Optimisation des prix de liquidation dans retail header image
Jusqu’où pouvez-vous descendre ?
by: Alexa Correa | 29 janvier 2026

Pourquoi une tarification de déstockage basée sur des données détermine la rentabilité du retail au T1

Chaque distributeur sait que le mois de janvier apporte son lot de chaos. Comme le disait autrefois un collègue de Walmart : « Janvier, c’est le mois des retours, des échanges et de l’attente de l’installation des présentoirs de la Saint-Valentin. » Mais en coulisses, c’est aussi le moment où les équipes retroussent leurs manches pour maîtriser la tarification de déstockage. Lorsque chaque remise compte, les distributeurs qui réussissent sont ceux qui structurent leur approche du déstockage, l’alignent avec les financements fournisseurs et prennent leurs décisions en tenant compte de l’ensemble du contexte commercial, et non de l’intuition.

Prix de liquidation basés sur les données

Ce qui compte vraiment au T1 : réussir la tarification de déstockage

Janvier est l’un des mois les plus lourds sur le plan opérationnel dans le retail. Les opérations d’inventaire et les retours occupent le devant de la scène, mais la véritable pression commerciale se joue en arrière-plan. La tarification de déstockage devient alors le facteur décisif pour déterminer quelle part de la marge est protégée ou perdue lors du redémarrage de la saison.

La tarification de déstockage ne consiste pas simplement à baisser les prix. Il s’agit d’enchaîner les décisions de manière que chaque réduction soit alignée avec la réalité commerciale du produit. Les distributeurs qui gèrent bien le mois de janvier sont ceux qui abordent le déstockage avec méthode et structure.

4 facteurs qui influencent la stratégie de tarification de déstockage

  1. Connaître le coût réel du produit, pas seulement le coût catalogue
    Les décisions de déstockage se fragilisent lorsque les acheteurs se concentrent uniquement sur le coût apparent. Ce qui permet réellement de définir le bon prix de sortie, ce sont les conditions sous-jacentes :
    • Financements fournisseurs
    • Soutien marketing engagé plus tôt dans la saison
    • Ristournes ou remises déclenchées par des paliers de volume
    • Promotions antérieures ayant déjà anticipé une partie de la marge

    Sans cette visibilité, la première démarque relève du pari.

  2. Construire l’échelle de démarques avec intention, et non dans le bruit
    Une baisse de prix doit suivre un plan. Le timing, la profondeur et les déclencheurs de chaque réduction doivent être fondés sur les données, et non sur des suppositions. La différence entre une échelle en trois étapes et une échelle en cinq étapes peut déterminer si les stocks sont écoulés en janvier ou reportés à février.

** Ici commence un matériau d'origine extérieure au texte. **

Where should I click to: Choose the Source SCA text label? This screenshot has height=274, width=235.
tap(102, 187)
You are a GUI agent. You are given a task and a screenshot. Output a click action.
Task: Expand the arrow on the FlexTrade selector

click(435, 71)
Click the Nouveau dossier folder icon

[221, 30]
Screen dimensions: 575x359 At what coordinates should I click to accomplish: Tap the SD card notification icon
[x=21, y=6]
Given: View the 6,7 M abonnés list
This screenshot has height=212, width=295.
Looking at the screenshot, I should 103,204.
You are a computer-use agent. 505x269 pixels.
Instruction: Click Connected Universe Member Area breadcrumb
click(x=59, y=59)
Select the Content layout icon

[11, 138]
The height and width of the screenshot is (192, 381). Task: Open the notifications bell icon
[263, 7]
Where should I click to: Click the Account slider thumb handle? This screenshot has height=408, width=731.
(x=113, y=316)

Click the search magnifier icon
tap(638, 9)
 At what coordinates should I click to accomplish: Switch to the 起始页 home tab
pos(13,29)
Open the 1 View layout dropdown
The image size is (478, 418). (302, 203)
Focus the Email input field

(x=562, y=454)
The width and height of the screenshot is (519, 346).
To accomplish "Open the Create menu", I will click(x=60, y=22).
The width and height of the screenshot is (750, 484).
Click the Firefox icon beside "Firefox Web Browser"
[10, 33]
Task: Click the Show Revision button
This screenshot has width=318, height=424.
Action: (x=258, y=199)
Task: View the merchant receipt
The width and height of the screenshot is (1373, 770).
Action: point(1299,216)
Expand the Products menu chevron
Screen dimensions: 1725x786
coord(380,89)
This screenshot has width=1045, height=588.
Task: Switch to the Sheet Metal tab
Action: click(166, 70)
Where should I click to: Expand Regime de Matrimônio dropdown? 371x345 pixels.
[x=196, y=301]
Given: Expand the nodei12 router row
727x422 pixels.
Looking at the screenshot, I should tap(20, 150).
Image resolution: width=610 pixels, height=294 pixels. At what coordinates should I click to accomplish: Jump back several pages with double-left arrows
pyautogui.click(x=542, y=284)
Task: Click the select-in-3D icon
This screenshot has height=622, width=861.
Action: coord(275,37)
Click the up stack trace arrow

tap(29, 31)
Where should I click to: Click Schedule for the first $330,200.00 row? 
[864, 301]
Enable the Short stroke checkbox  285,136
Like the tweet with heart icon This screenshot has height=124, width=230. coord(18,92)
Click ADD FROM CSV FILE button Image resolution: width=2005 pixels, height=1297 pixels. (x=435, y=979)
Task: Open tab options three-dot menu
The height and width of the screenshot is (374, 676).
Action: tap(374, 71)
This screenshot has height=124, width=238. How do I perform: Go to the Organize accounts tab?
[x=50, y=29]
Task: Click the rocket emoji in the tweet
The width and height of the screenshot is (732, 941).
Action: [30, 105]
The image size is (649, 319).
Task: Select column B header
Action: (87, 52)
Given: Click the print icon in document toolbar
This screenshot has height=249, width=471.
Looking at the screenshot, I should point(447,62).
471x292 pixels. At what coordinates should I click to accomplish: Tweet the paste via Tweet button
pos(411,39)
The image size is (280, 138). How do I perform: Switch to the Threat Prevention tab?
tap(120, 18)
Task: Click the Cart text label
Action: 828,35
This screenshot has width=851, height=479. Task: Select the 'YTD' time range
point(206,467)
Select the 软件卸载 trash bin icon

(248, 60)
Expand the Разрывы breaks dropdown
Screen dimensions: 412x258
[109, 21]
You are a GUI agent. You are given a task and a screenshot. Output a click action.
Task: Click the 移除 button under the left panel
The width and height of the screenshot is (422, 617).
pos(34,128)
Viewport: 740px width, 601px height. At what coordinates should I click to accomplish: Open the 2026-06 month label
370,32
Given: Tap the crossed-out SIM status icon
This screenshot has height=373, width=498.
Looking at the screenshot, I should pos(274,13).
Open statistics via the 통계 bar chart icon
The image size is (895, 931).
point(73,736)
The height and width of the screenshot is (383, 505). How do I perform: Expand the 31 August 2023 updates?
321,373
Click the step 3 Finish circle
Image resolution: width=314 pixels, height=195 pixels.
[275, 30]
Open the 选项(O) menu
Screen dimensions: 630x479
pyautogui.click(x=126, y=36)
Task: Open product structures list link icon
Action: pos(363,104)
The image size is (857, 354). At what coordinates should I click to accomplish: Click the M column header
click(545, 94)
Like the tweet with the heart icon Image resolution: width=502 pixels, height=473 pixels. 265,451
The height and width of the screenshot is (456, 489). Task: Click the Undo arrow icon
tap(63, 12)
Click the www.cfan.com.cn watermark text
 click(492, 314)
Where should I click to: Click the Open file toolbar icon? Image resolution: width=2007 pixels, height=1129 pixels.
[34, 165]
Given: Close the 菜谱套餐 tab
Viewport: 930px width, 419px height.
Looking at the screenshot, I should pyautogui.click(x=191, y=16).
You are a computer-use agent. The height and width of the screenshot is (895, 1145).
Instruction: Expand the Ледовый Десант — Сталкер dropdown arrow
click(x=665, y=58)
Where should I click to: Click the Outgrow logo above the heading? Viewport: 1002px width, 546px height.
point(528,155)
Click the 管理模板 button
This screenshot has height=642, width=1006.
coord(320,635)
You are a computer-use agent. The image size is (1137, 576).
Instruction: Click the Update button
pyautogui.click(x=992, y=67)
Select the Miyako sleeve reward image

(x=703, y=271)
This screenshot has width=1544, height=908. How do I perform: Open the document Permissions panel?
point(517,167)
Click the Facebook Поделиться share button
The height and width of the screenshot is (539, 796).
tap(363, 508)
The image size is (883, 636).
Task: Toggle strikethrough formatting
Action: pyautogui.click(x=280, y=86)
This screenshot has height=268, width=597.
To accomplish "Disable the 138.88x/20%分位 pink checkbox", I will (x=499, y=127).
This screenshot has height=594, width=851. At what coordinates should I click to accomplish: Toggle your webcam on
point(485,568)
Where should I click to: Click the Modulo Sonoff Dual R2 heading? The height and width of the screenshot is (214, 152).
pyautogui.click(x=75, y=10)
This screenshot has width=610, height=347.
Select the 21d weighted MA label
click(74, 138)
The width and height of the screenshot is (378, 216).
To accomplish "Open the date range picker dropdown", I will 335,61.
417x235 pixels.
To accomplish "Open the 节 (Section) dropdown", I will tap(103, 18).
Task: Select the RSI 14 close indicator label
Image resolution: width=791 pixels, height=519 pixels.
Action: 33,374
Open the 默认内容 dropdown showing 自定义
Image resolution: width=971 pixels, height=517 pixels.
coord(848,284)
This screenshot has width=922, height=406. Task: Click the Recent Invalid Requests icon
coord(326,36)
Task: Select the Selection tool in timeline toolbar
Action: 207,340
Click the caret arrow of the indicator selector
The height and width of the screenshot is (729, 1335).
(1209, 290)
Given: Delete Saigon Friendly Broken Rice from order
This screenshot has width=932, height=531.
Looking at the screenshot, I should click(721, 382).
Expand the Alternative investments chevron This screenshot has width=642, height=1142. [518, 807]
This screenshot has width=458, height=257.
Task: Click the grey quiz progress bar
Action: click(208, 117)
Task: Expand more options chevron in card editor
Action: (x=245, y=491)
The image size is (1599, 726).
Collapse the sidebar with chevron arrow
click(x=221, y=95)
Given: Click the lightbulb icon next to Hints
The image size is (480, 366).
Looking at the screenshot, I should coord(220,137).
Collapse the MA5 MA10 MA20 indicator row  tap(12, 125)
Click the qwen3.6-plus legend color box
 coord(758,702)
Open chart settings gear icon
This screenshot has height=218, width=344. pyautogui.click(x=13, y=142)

Les distributeurs qui réussissent raisonnent à partir de la marge, et non du calendrier.

  3. Aligner le déstockage avec les accords fournisseurs
    Dans de nombreuses catégories, certains produits impliquent un partage du coût de sortie avec le fournisseur. Les distributeurs les plus performants en janvier sont ceux qui considèrent le déstockage comme la continuité de la négociation commerciale, et non comme un événement isolé. Lorsque les financements, les remises et les conditions sont clairs, les acheteurs peuvent prendre des décisions plus pertinentes sans sacrifier la rentabilité.

  4. S’assurer que les équipes pricing, les acheteurs et les planners travaillent à partir d’une même source de vérité
    En janvier, la rapidité est essentielle. Si les équipes travaillent à partir de tableurs différents, avec des hypothèses divergentes, le processus devient rapidement chaotique. Les organisations qui gèrent le mieux le déstockage disposent d’une vision unique et fiable des coûts, des conditions et des financements.

    Les distributeurs tirent un avantage maximal lorsqu’ils rassemblent l’ensemble des éléments commerciaux — pricing, financements fournisseurs, accords, ristournes et performance des démarques — en un seul endroit. Ce n’est pas un argument commercial, c’est simplement la réalité du mois de janvier. Lorsque les équipes ont une vision complète de la situation commerciale et peuvent prendre des décisions pilotées par les données, il devient possible d’écouler les stocks de manière agressive sans sacrifier la marge.

Descendre bas, mais rester debout

À cette période de l’année, tous les distributeurs jouent une forme de limbo du déstockage : il s’agit de descendre suffisamment bas pour écouler les stocks, sans tomber au sol côté marge.
Parce que janvier sera toujours le mois de l’écoulement de fin de saison, les distributeurs qui gagnent ne sont pas ceux qui démarquent le plus vite, mais ceux dont les prix de déstockage reposent sur des faits, sont alignés avec les financements et exécutés avec discipline.

C’est ce que le mois de janvier exige réellement pour garantir une performance retail solide.